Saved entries
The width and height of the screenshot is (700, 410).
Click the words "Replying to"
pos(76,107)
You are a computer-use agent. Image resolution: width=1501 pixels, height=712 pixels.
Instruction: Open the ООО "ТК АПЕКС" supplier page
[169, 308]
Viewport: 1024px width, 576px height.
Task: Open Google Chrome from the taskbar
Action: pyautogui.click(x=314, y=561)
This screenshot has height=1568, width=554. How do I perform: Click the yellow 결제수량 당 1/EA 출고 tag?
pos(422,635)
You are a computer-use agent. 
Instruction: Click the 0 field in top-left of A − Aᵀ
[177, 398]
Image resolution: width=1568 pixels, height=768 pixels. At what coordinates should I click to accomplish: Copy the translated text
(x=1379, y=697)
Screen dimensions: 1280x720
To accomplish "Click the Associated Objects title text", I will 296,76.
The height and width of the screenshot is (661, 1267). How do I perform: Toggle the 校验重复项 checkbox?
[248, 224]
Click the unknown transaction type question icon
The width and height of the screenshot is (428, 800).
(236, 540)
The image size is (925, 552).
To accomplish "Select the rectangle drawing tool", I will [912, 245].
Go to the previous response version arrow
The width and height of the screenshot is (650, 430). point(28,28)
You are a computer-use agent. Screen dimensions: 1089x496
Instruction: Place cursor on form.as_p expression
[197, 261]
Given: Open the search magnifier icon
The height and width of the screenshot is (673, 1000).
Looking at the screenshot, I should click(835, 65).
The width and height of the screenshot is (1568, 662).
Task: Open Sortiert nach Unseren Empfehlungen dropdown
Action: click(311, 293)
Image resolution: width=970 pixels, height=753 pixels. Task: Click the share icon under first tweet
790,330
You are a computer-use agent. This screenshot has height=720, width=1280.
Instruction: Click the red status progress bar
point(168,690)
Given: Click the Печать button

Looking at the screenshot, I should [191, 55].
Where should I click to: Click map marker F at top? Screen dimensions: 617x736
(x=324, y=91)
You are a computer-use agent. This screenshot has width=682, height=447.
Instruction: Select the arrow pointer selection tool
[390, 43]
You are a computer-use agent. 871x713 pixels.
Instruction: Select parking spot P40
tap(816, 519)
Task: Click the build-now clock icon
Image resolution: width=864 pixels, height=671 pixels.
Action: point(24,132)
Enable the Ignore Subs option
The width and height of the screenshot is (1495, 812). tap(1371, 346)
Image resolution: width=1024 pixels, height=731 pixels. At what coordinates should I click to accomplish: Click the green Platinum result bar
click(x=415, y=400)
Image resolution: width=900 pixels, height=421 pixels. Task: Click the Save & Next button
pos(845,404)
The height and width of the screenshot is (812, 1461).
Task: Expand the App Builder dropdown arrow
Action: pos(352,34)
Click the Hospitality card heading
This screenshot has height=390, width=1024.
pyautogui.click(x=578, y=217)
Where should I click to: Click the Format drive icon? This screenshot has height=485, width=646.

[WHAT YOU HAVE TO DO]:
An exact copy of all the records is what is needed here.

[SOLUTION BELOW]:
The width and height of the screenshot is (700, 410).
Click the words "Replying to"
pos(76,107)
You are a computer-use agent. Image resolution: width=1501 pixels, height=712 pixels.
Instruction: Open the ООО "ТК АПЕКС" supplier page
[169, 308]
Viewport: 1024px width, 576px height.
Task: Open Google Chrome from the taskbar
Action: pyautogui.click(x=314, y=561)
This screenshot has height=1568, width=554. How do I perform: Click the yellow 결제수량 당 1/EA 출고 tag?
pos(422,635)
You are a computer-use agent. 
Instruction: Click the 0 field in top-left of A − Aᵀ
[177, 398]
Image resolution: width=1568 pixels, height=768 pixels. At what coordinates should I click to accomplish: Copy the translated text
(x=1379, y=697)
Screen dimensions: 1280x720
To accomplish "Click the Associated Objects title text", I will 296,76.
The height and width of the screenshot is (661, 1267). How do I perform: Toggle the 校验重复项 checkbox?
[248, 224]
Click the unknown transaction type question icon
The width and height of the screenshot is (428, 800).
(236, 540)
The image size is (925, 552).
To accomplish "Select the rectangle drawing tool", I will [912, 245].
Go to the previous response version arrow
The width and height of the screenshot is (650, 430). point(28,28)
You are a computer-use agent. Screen dimensions: 1089x496
Instruction: Place cursor on form.as_p expression
[197, 261]
Given: Open the search magnifier icon
The height and width of the screenshot is (673, 1000).
Looking at the screenshot, I should click(835, 65).
The width and height of the screenshot is (1568, 662).
Task: Open Sortiert nach Unseren Empfehlungen dropdown
Action: click(311, 293)
Image resolution: width=970 pixels, height=753 pixels. Task: Click the share icon under first tweet
790,330
You are a computer-use agent. This screenshot has height=720, width=1280.
Instruction: Click the red status progress bar
point(168,690)
Given: Click the Печать button

Looking at the screenshot, I should [191, 55].
Where should I click to: Click map marker F at top? Screen dimensions: 617x736
(x=324, y=91)
You are a computer-use agent. This screenshot has width=682, height=447.
Instruction: Select the arrow pointer selection tool
[390, 43]
You are a computer-use agent. 871x713 pixels.
Instruction: Select parking spot P40
tap(816, 519)
Task: Click the build-now clock icon
Image resolution: width=864 pixels, height=671 pixels.
Action: point(24,132)
Enable the Ignore Subs option
The width and height of the screenshot is (1495, 812). tap(1371, 346)
Image resolution: width=1024 pixels, height=731 pixels. At what coordinates should I click to accomplish: Click the green Platinum result bar
click(x=415, y=400)
Image resolution: width=900 pixels, height=421 pixels. Task: Click the Save & Next button
pos(845,404)
The height and width of the screenshot is (812, 1461).
Task: Expand the App Builder dropdown arrow
Action: pos(352,34)
Click the Hospitality card heading
This screenshot has height=390, width=1024.
pyautogui.click(x=578, y=217)
Where should I click to: Click the Format drive icon? This screenshot has height=485, width=646.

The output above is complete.